Segment Start: Material for the task
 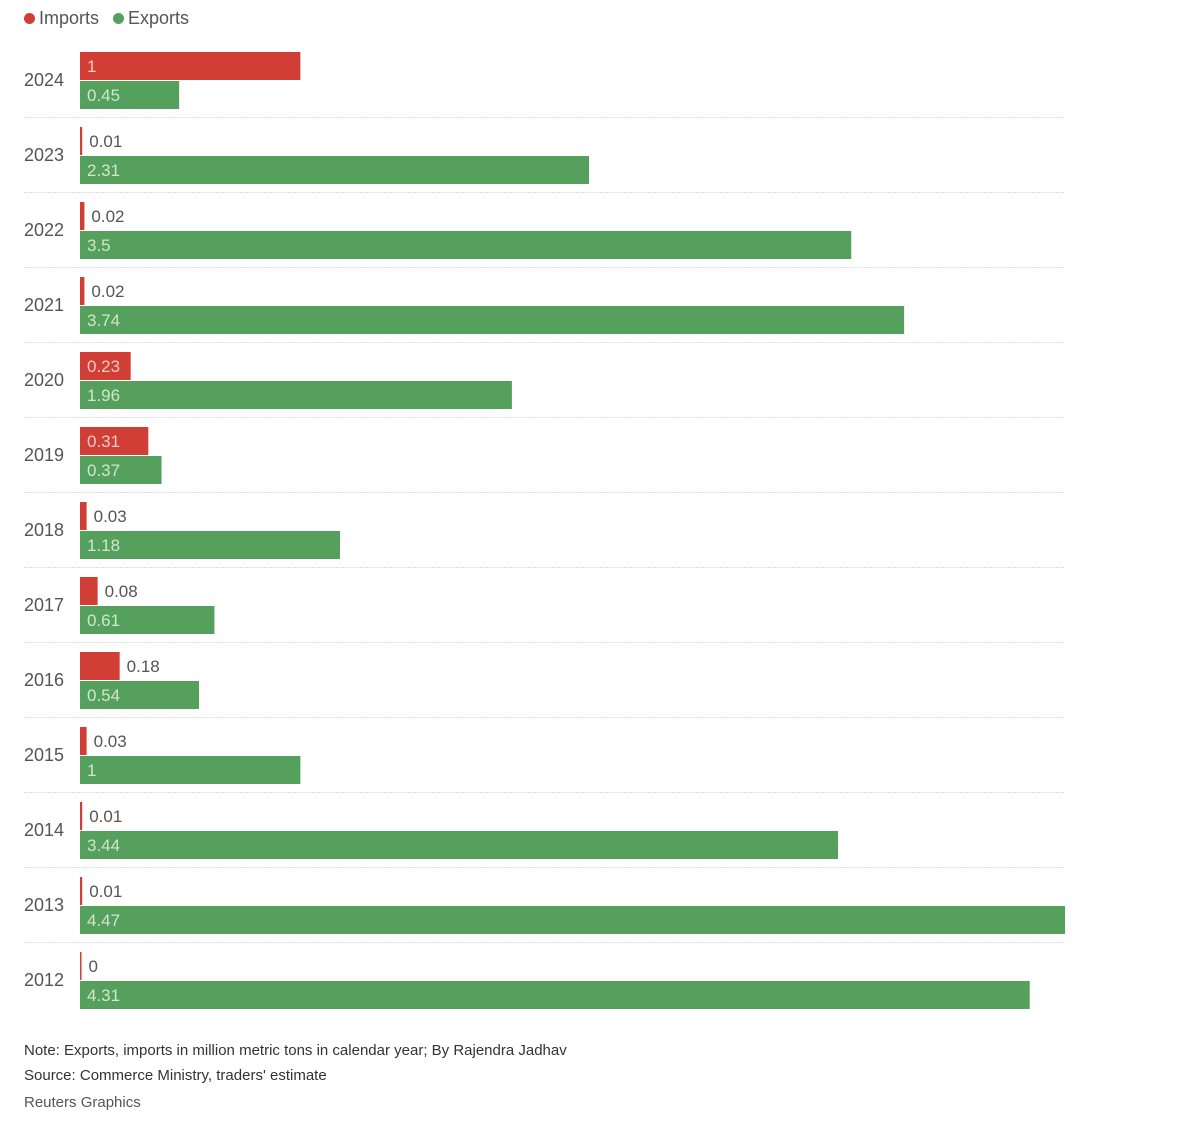 What do you see at coordinates (159, 18) in the screenshot?
I see `legend-label-exports: Exports` at bounding box center [159, 18].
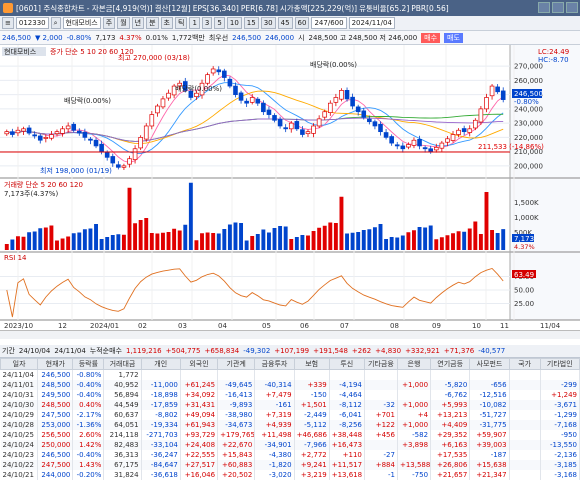 The height and width of the screenshot is (490, 580). What do you see at coordinates (384, 8) in the screenshot?
I see `title-part: 유통비율[65.2]` at bounding box center [384, 8].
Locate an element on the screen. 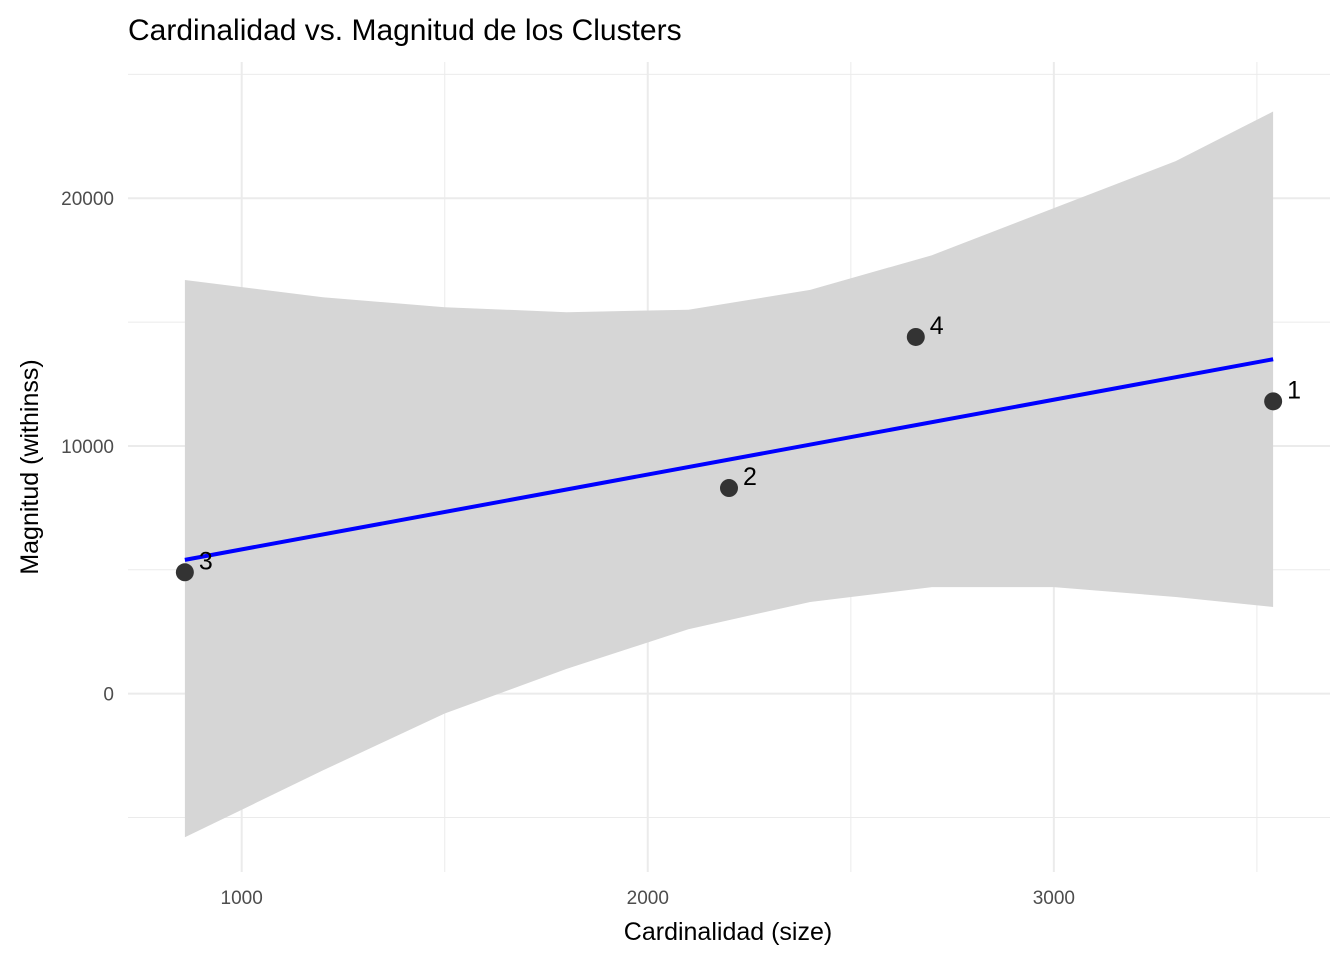 The image size is (1344, 965). x-tick-label: 2000 is located at coordinates (648, 898).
Segment End: Material for the task
Rewrite the records from the start through the line containing "center [384, 8].", changing "screenshot" to "image" and keeping everything else the same. Leave the pictures out.

  What do you see at coordinates (159, 18) in the image?
I see `legend-label-exports: Exports` at bounding box center [159, 18].
 The height and width of the image is (490, 580). What do you see at coordinates (384, 8) in the image?
I see `title-part: 유통비율[65.2]` at bounding box center [384, 8].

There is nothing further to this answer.